The Horrible Dr. Hichcock: “You must admit, the doctor is a little strange himself, isn’t he?” asks an off-screen voice, early in this greasy slice of Italian Gothic horror, and that’s a bit of an understatement – the good doctor has incorporated his operating room anesthetic into a kink that gets out of control, and comes back to haunt him years later. That such a decidedly adult picture actually got an American release in 1962, import or no, is still surprising, though censors may have presumed it was just your typical period creeper. And director Riccardo Freda (working under the Anglicized moniker of Robert Hampton) checks all the following boxes, moodily and atmospherically: cracking thunder, ominous lightning, surprise skulls, secret passageways, ornate interiors, candelabras galore, billowing curtains, creaking floorboards, doorknobs that seem to turn of their own accord, and a feverish, over-the-top, house afire climax (up to and including an evil woman hissing, “Kill her, killlllll herrrrrr”). It’s not a great horror picture, and the homages and misspelled name-check of the master of suspense are just asking for trouble. But it’s an awful lot of fun. (No bonus features – a bummer, as the British version of the film, The Terror of Dr. Hichcock, runs a good 12 minutes longer.)
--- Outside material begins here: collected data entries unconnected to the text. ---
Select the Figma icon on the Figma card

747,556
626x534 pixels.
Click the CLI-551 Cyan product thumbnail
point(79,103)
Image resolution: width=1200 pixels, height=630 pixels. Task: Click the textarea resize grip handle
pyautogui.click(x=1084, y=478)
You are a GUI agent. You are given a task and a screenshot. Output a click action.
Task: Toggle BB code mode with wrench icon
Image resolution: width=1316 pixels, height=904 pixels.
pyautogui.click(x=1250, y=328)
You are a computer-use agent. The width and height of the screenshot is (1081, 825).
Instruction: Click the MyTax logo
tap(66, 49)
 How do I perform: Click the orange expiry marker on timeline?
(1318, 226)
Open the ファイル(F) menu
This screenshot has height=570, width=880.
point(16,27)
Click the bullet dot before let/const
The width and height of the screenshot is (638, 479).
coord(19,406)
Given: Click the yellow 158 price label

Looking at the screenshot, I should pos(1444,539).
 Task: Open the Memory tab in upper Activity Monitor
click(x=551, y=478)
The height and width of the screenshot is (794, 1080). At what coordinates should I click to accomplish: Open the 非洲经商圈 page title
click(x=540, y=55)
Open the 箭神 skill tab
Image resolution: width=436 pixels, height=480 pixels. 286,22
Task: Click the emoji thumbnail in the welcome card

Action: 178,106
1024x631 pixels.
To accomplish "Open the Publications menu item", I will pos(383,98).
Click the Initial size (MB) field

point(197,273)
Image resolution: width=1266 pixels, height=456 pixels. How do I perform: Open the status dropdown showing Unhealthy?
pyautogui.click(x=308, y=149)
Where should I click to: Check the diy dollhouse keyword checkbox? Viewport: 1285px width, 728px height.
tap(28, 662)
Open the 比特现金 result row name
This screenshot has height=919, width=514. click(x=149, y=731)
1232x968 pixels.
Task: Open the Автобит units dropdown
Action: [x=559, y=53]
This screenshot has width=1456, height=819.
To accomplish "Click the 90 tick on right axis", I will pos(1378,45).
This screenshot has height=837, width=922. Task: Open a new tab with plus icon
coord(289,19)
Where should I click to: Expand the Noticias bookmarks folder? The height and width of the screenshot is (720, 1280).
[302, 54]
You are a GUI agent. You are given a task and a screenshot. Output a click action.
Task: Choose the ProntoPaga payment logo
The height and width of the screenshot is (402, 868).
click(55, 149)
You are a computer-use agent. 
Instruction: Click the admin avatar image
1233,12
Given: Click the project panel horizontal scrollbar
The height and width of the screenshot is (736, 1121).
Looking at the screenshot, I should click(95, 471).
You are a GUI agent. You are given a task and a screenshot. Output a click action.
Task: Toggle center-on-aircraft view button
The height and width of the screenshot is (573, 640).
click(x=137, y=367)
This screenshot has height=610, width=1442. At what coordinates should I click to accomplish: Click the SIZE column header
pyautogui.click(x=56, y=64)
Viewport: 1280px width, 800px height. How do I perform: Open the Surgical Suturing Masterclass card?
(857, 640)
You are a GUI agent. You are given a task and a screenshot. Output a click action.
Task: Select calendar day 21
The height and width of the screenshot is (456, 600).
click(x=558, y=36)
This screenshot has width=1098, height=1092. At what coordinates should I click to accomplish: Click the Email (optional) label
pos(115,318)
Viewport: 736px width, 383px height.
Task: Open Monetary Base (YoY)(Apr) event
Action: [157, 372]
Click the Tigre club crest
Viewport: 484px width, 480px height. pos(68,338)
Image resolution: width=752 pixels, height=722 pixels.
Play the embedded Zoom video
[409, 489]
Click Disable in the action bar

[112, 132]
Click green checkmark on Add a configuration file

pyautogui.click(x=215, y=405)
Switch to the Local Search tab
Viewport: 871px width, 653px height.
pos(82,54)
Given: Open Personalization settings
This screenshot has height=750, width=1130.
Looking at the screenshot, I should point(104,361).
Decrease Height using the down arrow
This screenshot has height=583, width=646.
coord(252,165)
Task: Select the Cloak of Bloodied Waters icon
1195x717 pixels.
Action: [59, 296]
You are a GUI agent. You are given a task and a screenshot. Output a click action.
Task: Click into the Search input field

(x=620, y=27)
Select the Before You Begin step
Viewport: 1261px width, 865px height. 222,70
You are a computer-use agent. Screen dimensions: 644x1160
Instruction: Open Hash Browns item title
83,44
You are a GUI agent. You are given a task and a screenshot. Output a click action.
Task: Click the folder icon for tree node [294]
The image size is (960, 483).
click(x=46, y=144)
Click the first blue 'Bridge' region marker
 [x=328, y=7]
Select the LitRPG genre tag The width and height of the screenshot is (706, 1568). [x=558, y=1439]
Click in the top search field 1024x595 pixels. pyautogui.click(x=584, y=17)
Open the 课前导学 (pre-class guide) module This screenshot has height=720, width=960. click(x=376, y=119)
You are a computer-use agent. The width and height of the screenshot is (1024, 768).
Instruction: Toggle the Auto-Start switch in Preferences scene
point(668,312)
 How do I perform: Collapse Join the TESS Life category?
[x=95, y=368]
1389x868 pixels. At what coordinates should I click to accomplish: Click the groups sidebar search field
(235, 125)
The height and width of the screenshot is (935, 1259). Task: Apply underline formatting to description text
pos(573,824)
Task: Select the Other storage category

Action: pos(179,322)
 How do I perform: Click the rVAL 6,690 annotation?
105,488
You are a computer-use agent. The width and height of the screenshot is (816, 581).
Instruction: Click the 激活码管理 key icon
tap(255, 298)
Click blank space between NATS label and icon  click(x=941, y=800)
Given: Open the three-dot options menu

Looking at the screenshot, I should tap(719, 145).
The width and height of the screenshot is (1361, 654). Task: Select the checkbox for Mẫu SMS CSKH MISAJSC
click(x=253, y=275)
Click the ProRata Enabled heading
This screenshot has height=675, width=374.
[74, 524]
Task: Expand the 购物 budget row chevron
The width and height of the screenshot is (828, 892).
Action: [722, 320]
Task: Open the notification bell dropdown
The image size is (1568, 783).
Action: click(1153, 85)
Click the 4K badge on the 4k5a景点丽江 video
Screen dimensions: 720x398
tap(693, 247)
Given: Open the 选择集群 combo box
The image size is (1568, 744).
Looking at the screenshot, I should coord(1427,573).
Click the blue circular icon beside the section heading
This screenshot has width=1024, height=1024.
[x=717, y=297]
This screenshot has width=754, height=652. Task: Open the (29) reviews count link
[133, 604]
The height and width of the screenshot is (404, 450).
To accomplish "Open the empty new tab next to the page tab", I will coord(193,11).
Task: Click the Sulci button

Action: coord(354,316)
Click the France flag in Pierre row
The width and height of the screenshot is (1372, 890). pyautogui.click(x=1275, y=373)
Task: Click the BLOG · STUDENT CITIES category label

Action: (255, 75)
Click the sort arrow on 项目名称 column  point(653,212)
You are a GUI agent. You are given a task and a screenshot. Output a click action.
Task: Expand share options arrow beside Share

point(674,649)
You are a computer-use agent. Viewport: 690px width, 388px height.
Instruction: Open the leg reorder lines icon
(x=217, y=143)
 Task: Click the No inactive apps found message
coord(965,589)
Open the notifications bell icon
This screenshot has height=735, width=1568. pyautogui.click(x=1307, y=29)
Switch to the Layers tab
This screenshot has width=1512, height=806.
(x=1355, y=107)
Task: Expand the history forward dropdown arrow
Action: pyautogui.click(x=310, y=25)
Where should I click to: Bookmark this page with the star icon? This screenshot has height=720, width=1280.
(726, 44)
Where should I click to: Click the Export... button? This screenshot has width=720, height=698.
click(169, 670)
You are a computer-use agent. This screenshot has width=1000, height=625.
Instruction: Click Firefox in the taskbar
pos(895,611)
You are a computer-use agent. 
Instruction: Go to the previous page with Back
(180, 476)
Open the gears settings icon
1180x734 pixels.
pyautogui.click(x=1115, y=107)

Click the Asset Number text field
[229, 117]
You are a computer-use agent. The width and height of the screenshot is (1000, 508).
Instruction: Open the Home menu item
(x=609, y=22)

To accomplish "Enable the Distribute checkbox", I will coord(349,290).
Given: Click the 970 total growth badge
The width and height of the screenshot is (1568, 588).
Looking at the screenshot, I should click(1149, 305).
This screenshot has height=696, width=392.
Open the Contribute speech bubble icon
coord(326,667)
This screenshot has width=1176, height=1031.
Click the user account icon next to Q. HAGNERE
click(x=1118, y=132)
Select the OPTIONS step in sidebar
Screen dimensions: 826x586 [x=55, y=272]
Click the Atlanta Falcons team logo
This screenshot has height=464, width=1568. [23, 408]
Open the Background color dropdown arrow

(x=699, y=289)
The Captive: This early feature from Cecil B. DeMille – “A Modern Romantic Drama,” per its opening titles – was long thought lost to time and deterioration, only to be rediscovered in 1970 and lovingly restored for this Blu-ray debut. Based on a play the filmmaker wrote with Jeanie MacPherson, it tells the fascinating story, set in the Balkan Wars, of how prisoners of war were sent to till the fields of farms vacated by fighting men. Blanche Sweeet’s Sonia is one of those women, whose war-bound brother is replaced by a Turkish POW whom she falls for. An early battle scene and the expectedly perilous and rousing climax are impressively immediate, but in contrast to DeMille’s later ubiquity with big-canvas epics, the bulk of the picture is small and intimate, with the central relationship conveyed by loaded interactions and private smiles. Overall, a tender and fascinating formative work from a true giant. (No bonus features.)